One of the most challenging and unattractive parts of recovery to many people is feelings. Feeling feelings is difficult for the first time when drugs and alcohol aren’t present. Some feelings are associated with traumas and stories of a painful past which hasn’t been reckoned with. Learning to manage negative emotions is a necessary survival skill for lifelong sobriety. Here are two methods which are proven on a neurological scale to help.
We hear a lot about gratitude in early recovery. As if it is the new drug du jour, people are always talking about gratitude lists, gratitude journals, and being grateful all the time. It is the “attitude of gratitude” as it is commonly said, which keeps people sober. In terms of recovery and the spiritual solution provided by the 12 steps of Alcoholics Anonymous, this makes sense. Resentments, as highlighted in the fourth step inventory, are, as The Big Book authors and AA founders put it “fatal” to the alcoholic. Essentially, it is impossible to be in a resentment and be in gratitude at the same time.
According to neuroscientific research, gratitude increases levels of dopamine production as well as activates dopamine circuits involved with social activity. So not only does dopamine makes us feel better in general, but practicing gratitude toward others increases our happiness toward others.
Most people who have been to treatment for recovery from drug and alcohol addiction are familiar with a famous chart.
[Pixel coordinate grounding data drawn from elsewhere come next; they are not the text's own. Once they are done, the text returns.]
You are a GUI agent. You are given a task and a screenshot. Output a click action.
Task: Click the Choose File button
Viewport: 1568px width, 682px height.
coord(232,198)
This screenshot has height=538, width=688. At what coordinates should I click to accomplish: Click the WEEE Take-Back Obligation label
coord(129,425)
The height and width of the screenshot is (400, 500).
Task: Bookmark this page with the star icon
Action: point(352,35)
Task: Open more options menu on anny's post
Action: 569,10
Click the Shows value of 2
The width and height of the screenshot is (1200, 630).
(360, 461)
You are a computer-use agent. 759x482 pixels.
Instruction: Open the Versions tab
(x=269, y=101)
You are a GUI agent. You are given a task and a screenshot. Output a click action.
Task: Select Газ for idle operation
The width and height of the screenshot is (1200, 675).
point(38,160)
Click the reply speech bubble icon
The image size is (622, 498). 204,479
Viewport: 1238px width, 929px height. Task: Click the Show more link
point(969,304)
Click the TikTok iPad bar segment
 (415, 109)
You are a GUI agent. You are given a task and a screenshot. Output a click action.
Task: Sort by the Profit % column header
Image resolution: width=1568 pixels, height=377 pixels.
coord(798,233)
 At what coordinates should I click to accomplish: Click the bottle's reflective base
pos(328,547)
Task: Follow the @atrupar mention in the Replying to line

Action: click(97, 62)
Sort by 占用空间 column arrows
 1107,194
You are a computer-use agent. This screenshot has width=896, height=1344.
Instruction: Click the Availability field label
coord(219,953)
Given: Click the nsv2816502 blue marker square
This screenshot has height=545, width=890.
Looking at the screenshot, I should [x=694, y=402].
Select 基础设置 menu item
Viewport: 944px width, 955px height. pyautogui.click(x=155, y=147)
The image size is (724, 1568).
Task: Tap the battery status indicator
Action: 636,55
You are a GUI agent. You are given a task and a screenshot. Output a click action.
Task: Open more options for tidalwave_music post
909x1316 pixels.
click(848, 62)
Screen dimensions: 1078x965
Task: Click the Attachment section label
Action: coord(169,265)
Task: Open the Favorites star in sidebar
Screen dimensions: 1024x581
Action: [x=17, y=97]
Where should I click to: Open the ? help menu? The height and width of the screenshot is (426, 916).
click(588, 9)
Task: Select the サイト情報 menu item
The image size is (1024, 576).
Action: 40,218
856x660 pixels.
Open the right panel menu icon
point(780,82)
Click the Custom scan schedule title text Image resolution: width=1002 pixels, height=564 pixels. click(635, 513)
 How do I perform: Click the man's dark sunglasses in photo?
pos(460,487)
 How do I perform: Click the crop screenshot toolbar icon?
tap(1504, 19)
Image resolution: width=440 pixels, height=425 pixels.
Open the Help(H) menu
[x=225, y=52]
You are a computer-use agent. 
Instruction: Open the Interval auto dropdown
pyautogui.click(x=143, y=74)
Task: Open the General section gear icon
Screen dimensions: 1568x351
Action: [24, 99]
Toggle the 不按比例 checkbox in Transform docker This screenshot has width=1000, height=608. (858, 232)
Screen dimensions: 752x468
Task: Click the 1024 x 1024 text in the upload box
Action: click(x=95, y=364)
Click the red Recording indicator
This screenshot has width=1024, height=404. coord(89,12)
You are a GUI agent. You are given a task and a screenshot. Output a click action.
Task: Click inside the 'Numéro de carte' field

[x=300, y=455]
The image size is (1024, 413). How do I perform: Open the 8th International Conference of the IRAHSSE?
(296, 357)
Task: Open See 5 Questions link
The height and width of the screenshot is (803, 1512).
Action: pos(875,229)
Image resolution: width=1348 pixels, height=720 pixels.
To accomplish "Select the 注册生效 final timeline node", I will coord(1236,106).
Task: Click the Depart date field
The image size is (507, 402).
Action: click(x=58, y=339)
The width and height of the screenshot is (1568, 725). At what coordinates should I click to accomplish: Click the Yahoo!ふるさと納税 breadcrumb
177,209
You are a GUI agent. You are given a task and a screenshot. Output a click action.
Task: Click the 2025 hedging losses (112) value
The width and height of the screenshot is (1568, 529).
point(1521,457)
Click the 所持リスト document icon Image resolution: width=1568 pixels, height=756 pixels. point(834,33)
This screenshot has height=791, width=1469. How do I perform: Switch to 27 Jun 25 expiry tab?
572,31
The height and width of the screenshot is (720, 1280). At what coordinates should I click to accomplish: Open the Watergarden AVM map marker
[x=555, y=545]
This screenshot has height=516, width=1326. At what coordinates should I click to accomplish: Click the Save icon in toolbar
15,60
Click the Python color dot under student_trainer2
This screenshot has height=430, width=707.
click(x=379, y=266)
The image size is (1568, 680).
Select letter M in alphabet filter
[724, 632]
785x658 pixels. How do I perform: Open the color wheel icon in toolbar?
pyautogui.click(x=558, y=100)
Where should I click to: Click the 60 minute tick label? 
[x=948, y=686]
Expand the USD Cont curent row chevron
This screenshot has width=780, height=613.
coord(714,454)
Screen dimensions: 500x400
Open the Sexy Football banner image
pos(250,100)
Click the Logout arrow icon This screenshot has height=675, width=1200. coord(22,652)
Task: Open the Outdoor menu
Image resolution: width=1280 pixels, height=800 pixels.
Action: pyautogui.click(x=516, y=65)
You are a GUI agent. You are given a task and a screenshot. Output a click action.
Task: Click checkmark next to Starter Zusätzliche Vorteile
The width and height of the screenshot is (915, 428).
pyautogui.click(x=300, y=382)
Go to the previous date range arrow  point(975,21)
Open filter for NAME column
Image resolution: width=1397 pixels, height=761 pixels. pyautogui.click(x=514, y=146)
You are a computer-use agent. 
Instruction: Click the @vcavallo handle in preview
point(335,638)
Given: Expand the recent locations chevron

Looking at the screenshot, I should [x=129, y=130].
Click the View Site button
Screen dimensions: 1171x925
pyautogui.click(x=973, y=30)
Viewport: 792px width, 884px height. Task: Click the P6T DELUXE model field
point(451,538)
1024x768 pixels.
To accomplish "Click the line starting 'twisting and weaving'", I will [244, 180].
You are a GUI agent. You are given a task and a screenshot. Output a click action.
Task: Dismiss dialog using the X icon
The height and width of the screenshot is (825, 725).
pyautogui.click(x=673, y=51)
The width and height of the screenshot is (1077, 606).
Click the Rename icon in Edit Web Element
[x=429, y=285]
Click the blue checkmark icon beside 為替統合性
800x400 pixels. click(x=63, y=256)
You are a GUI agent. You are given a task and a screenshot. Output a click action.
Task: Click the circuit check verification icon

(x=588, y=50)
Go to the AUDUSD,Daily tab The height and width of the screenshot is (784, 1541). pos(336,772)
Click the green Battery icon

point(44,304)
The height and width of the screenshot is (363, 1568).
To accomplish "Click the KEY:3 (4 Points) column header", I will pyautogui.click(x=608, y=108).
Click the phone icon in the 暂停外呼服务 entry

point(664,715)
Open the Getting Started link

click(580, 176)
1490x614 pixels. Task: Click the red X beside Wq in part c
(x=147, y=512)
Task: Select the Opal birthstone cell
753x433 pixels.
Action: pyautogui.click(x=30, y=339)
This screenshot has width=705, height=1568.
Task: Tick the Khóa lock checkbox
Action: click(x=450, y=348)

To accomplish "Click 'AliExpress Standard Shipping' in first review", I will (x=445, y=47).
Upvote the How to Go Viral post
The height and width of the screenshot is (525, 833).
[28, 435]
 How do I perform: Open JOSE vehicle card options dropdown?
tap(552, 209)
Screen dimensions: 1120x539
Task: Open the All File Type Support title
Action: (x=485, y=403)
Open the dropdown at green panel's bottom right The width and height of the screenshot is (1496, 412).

This chart has rows upon rows of “emoji” faces expressing different emotions. Under each emotion is the label for what that feeling is. Drug and alcohol addiction stunt developmental growth, especially in emotional maturation. Not only do emotions not mature, the literacy required for adequately articulating those emotions also gets stunted. What “feels bad” to someone could really mean a range of feelings from sad to angry to hurt. Without knowledge of these labels, it is hard to identify them; without identifying them, it is hard to work through them and let them go.
Emotional literacy and being able to label feelings actually reduces the chaos and discomfort many recovering addicts and alcoholics experience when dealing with emotions for the first time. With just one or two words to associate with an emotional experience, the prefrontal cortex gets activated, thereby reducing activity in the limbic system which results in that discomfort.